• _TASK DESCRIPTION_: Please restate each line of the data that follows word for word, skipping any image.

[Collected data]
#####

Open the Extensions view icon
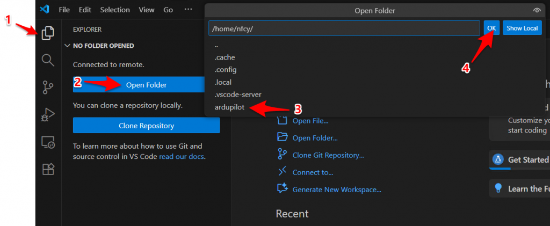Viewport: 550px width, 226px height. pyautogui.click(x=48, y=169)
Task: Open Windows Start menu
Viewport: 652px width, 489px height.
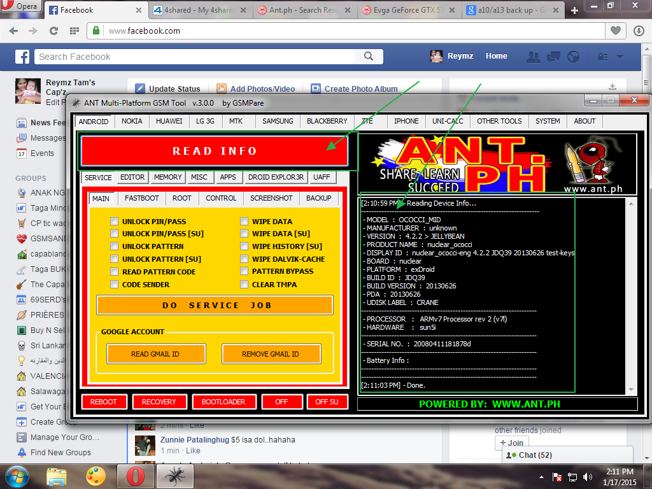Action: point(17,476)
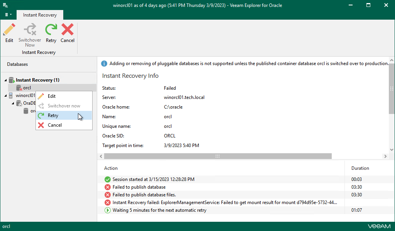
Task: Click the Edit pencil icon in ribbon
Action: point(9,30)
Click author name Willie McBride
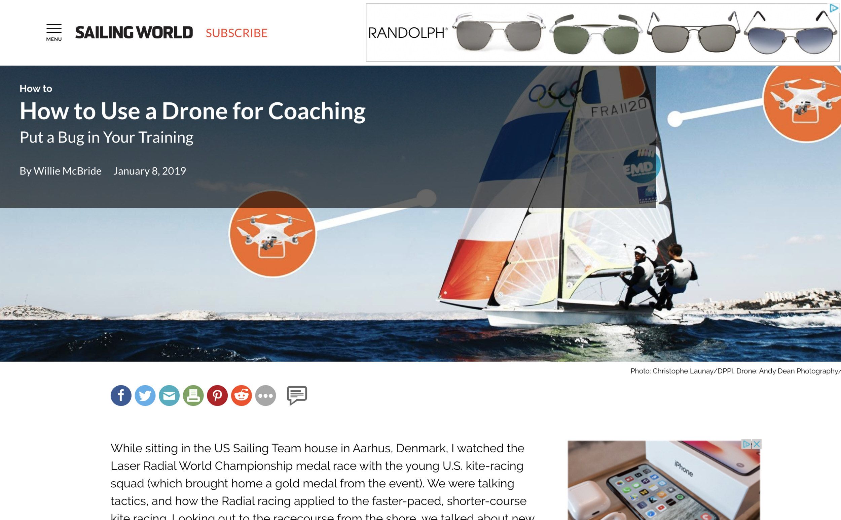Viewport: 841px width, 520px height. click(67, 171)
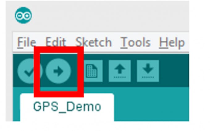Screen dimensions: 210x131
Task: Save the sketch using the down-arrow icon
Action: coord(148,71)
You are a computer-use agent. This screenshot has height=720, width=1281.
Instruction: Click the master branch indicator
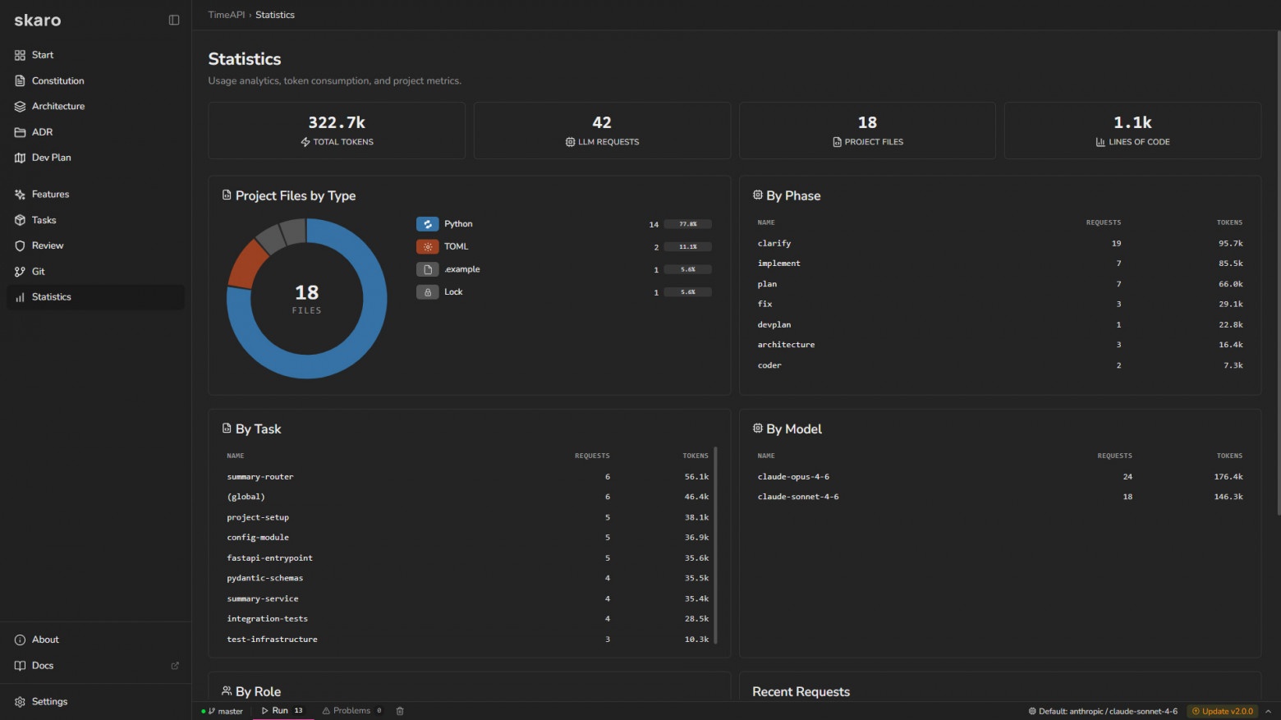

#####

• _EXERCISE OUTPUT_:
Open the Extensions view icon
Viewport: 550px width, 226px height. pyautogui.click(x=48, y=169)
Task: Open Windows Start menu
Viewport: 652px width, 489px height.
Action: point(17,476)
Task: Click the Edit pencil icon in ribbon
Action: point(9,30)
Click author name Willie McBride
Viewport: 841px width, 520px height. click(67, 171)
Screen dimensions: 210x131
Task: Save the sketch using the down-arrow icon
Action: coord(148,71)
You are a computer-use agent. This screenshot has height=720, width=1281.
Instruction: Click the master branch indicator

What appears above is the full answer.